In [1]:
from pyspark.ml.feature import RegexTokenizer, HashingTF, IDF, CountVectorizer, Normalizer
from pyspark.sql.functions import col, udf
from pyspark.sql.types import IntegerType, DoubleType, StringType, StructType, StructField
from pyspark.sql import SparkSession
from pyspark.ml.feature import StopWordsRemover
from nltk.sentiment import SentimentIntensityAnalyzer

Note that to run this notebook up you need to wget your own dataset using:

wget http://cs.stanford.edu/people/alecmgo/trainingandtestdata.zip

and unzip the file into ./sentiment140 subfolder.

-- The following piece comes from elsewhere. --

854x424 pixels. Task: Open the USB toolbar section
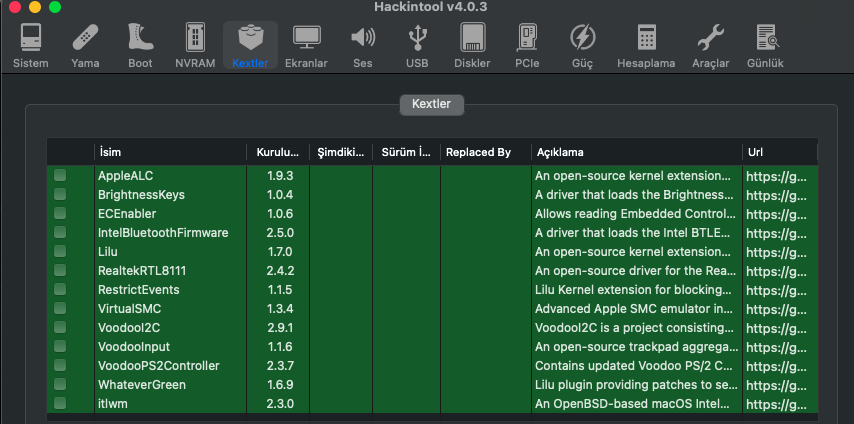(417, 46)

This dataset is too large to push to the github repository.

In [2]:
data_file = r"file:///home/jovyan/repos/distributed-sentiment-analysis-on-twitter-data/sentiment140/training.1600000.processed.noemoticon.csv"

In [3]:
# Initialize a Spark session
spark = SparkSession \
    .builder \
    .appName("TrainModel") \
    .getOrCreate()

In [7]:
# define the data schema(format/structure) for our twitter data in the csv file
training_data_schema = StructType([StructField("polarity", StringType(), True),
                                  StructField("id", StringType(), True),
                                  StructField("date", StringType(), True),
                                  StructField("query", StringType(), True),
                                  StructField("user", StringType(), True),
                                  StructField("text", StringType(), True)])

In [8]:
df_raw = spark.read.csv(
    data_file, schema=training_data_schema
)

In [9]:
df_raw.show(truncate=False)

+--------+----------+----------------------------+--------+---------------+---------------------------------------------------------------------------------------------------------------------+
|polarity|id        |date                        |query   |user           |text                                                                                                                 |
+--------+----------+----------------------------+--------+---------------+---------------------------------------------------------------------------------------------------------------------+
|0       |1467810369|Mon Apr 06 22:19:45 PDT 2009|NO_QUERY|_TheSpecialOne_|@switchfoot http://twitpic.com/2y1zl - Awww, that's a bummer.  You shoulda got David Carr of Third Day to do it. ;D  |
|0       |1467810672|Mon Apr 06 22:19:49 PDT 2009|NO_QUERY|scotthamilton  |is upset that he can't update his Facebook by texting it... and might cry as a result  School today also. Blah!      |
|0       |1467810917|Mon Apr 0

In [30]:
import matplotlib.pyplot as plt
plt.style.use('fivethirtyeight')

%matplotlib inline
%config InlineBackend.figure_format = 'retina'
import re
from bs4 import BeautifulSoup
from nltk.tokenize import WordPunctTokenizer
tok = WordPunctTokenizer()

at_user_pat = r'@[A-Za-z0-9_]+'  # r'@[\w]+'
url_pat = r'https?://[^ ]+'  # r'https?:\/\/[^\s]+'
www_pat = r'www.[^ ]+'
repeating_chars_pat = r'([A-Za-z])\1+'
negations_dic = {"isn't":"is not", "aren't":"are not", "wasn't":"was not", "weren't":"were not",
                "haven't":"have not","hasn't":"has not","hadn't":"had not","won't":"will not",
                "wouldn't":"would not", "don't":"do not", "doesn't":"does not","didn't":"did not",
                "can't":"can not","couldn't":"could not","shouldn't":"should not","mightn't":"might not",
                "mustn't":"must not"}
neg_pattern = re.compile(r'\b(' + '|'.join(negations_dic.keys()) + r')\b')

def tweet_cleaner(text):
    soup = BeautifulSoup(text, 'lxml')
    souped = soup.get_text()
    try:
        bom_removed = souped.decode("utf-8-sig").replace(u"\ufffd", "?")
    except:
        bom_removed = souped
    stripped = re.sub(at_user_pat, 'USERNAME', bom_removed)
    stripped = re.sub(url_pat, 'URL', stripped)
    stripped = re.sub(www_pat, 'URL', stripped)
    stripped = re.sub(repeating_chars_pat, r'\1\1', stripped)
    
    lower_case = stripped.lower()
    neg_handled = neg_pattern.sub(lambda x: negations_dic[x.group()], lower_case)
    letters_only = re.sub("[^a-zA-Z]", " ", neg_handled)
    # During the letters_only process two lines above, it has created unnecessay white spaces,
    # I will tokenize and join together to remove unneccessary white spaces
    words = [x for x  in tok.tokenize(letters_only) if len(x) > 1]
    return (" ".join(words)).strip()

udf_tweet_cleaner = udf(tweet_cleaner)

In [31]:
text_preprocessed = df_raw.withColumn("text_preprocessed", udf_tweet_cleaner(col("text")))

In [32]:
text_preprocessed.select("polarity", "text").show(truncate=False)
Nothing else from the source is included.